Subsequent Measurement
- Earnings from subsidiaries are recognized only to the extent received or receivable.
- At the end of each reporting period an enterprise must assess whether its investment in any of its subsidiaries may be impaired (see paragraphs 3051.23-.27).
- Contingent consideration is remeasured when the contingency is resolved on the same basis required by paragraph 1582.60.
- When the initial accounting for a subsidiary was incomplete at the end for the reporting period in which the acquisition occurred, the provisional carrying amount of the interest in the subsidiary is adjusted in the period when the provision amounts are finalized (which cannot exceed one year from the acquisition date) and is not adjusted retrospectively.
- When an ownership interest in a subsidiary increases as a result of an additional acquisition in the subsidiary, the cost of the interest in the subsidiary is the carrying amount of the interest immediate before the acquisition plus the cost of the additional interest acquired, and the enterprise must assess the carrying amount of the interest in the subsidiary for impairment.
- When an ownership interest in a subsidiary decreases as a result of a sale of a portion of the interest, the retained interest is measured as the proportionate share of the carrying amount of the interest in the subsidiary immediately prior to the reduction and any gain or loss is recognized in income. In this situation or in the event of a dilution, the enterprise must assess whether the proceeds from sale/the dilution indicate the remaining carrying amount of the interest may be impaired. If the enterprise loses control of the subsidiary as a result of the transaction, the retained interest is accounted for in accordance with Section 3051 or Section 3856 as appropriate.
Equity Method
When an enterprise chooses to account for its subsidiaries using the equity method, it applies that method in accordance with Section 3051 and it also must apply the following accounting:
- At the date of acquisition, contingent consideration for the acquisition of a subsidiary must be measured at fair value and included in the carrying amount of the investment. Subsequently, it must be measured on the same basis required by paragraph 1582.60.
- Acquisition-related costs must be expensed, except for costs to issue debt and equity securities which must be recognized in accordance with Section 3856 and Section 3610 respectively.

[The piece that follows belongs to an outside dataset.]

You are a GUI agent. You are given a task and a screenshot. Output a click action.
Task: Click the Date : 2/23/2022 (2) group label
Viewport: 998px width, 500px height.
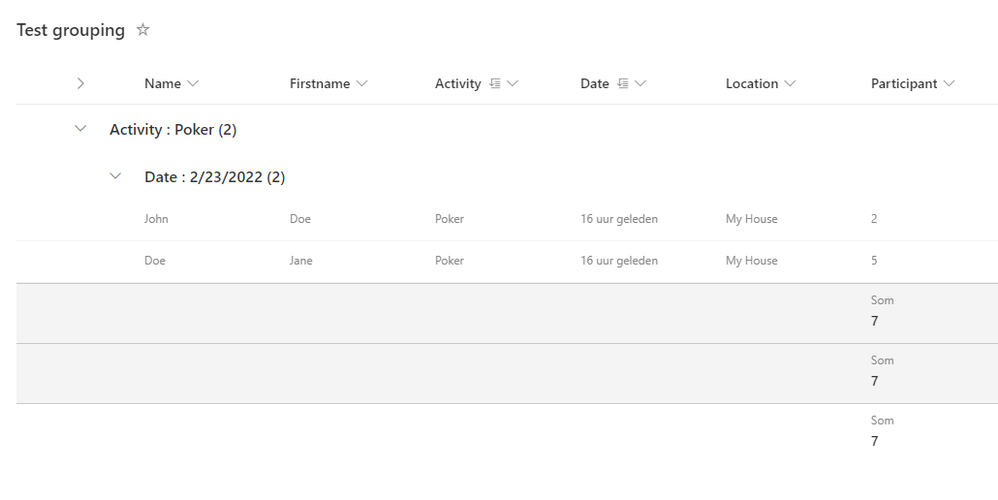pos(215,177)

- When an enterprise accounts for its subsidiaries in accordance with paragraph 1591.24(b), its financial statements are described as being prepared on a non-consolidated basis and each statement is labeled accordingly.
- An enterprises’ Balance Sheet must present separately its investments in non-consolidated subsidiaries controlled through voting interests, potential voting interests, or a combination thereof, from other investments.

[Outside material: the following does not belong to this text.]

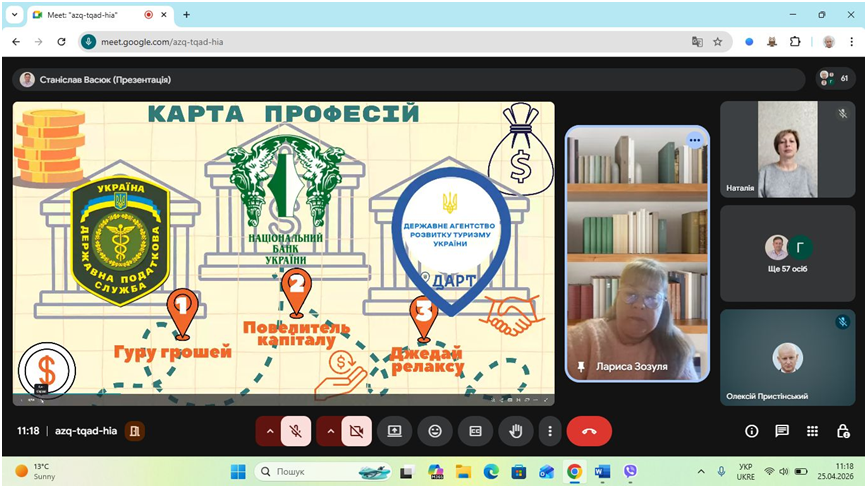867x488 pixels.
Task: Expand audio settings arrow beside microphone
Action: (268, 431)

- Similarly an enterprises’ Income Statement must present the income or loss from the above interests in subsidiaries separately.
- Subsidiaries controlled through voting interests, potential voting interests, or a combination thereof, and income / loss from those interests may be presented in an enterprises financial statements with its interests in joint arrangements, if they are accounted for on the same basis (i.e. cost, equity, or fair value).

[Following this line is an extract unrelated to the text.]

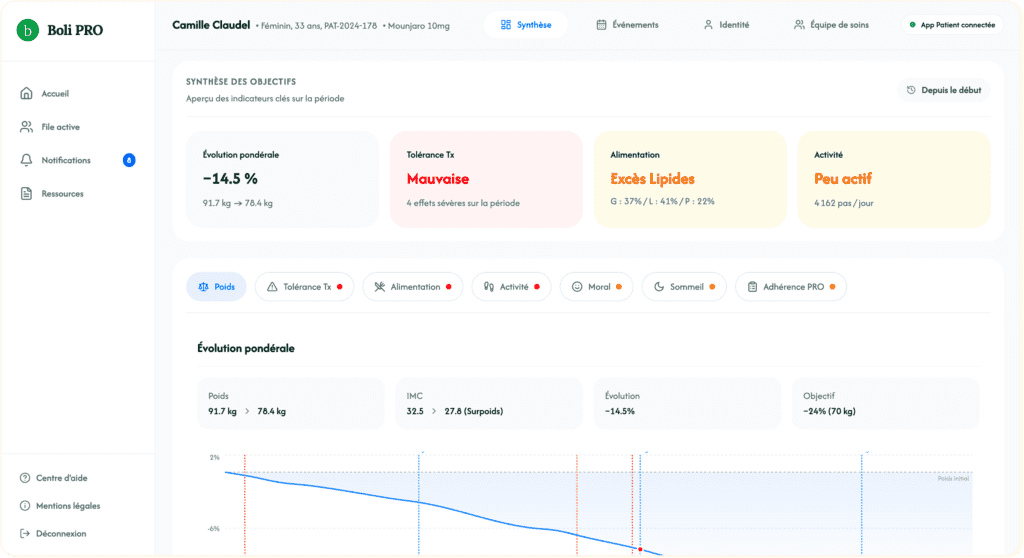Click the Centre d'aide help icon
This screenshot has height=558, width=1024.
point(25,478)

- When an enterprise applies the cost or equity method, the requirements of Section 3840, Related Party Transactions, and Section 3856. Financial Instruments, apply to intercompany transactions that would otherwise have been eliminated on consolidation.
- However, the requirements of Section 3840, do not apply to intercompany transactions between a parent and its subsidiaries controlled through means other than voting interest, potential voting interests, or a combination thereof, that would otherwise be eliminated on consolidation when:
- The enterprise is preparing non-consolidated financial statements; and
- Control through means other than voting interests, potential voting interests, or a combination thereof, is the only basis of the relationship with the other party.
1 Except as specified in paragraph 1591.39.